:: What you will do ::
Copy each line of the records that holds the string "dimensions".

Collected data
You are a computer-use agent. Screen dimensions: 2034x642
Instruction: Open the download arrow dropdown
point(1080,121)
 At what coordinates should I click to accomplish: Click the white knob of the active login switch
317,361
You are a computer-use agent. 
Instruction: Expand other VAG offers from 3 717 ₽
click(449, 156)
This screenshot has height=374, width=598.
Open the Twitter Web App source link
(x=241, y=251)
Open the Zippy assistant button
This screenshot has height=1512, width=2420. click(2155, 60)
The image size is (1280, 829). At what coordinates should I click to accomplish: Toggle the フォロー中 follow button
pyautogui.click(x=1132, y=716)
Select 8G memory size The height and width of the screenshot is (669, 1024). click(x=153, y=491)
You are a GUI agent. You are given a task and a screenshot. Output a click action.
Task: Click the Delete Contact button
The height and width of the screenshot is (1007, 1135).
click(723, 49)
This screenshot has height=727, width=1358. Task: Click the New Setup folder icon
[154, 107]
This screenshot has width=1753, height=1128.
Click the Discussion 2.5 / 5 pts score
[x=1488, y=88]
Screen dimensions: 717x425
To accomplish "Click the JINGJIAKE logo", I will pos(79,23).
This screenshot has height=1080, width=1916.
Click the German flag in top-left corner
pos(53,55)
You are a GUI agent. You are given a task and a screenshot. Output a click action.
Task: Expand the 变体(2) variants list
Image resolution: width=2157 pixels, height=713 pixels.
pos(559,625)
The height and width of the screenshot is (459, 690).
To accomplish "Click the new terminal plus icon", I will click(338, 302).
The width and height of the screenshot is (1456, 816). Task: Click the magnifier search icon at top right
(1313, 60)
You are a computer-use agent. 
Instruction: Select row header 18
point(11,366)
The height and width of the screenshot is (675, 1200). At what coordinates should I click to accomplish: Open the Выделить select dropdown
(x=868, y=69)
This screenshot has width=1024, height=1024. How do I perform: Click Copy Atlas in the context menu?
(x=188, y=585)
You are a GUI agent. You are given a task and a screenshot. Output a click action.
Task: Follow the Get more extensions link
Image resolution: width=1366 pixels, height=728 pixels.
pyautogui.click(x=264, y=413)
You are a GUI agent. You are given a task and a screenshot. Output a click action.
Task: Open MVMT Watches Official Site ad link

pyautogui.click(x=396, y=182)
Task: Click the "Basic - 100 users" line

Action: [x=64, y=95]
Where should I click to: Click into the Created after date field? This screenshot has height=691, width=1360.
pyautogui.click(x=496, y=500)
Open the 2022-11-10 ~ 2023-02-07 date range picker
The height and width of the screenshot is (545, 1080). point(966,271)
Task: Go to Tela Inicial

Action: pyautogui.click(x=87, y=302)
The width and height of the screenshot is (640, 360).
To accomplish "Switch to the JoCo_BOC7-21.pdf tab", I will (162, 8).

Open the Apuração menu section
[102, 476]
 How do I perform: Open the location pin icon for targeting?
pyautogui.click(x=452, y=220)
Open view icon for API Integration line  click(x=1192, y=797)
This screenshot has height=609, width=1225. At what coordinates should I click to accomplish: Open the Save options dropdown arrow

:: Answer space ::
You are a computer-use agent. Screen dimensions: 2034x642
Screen dimensions: 717x425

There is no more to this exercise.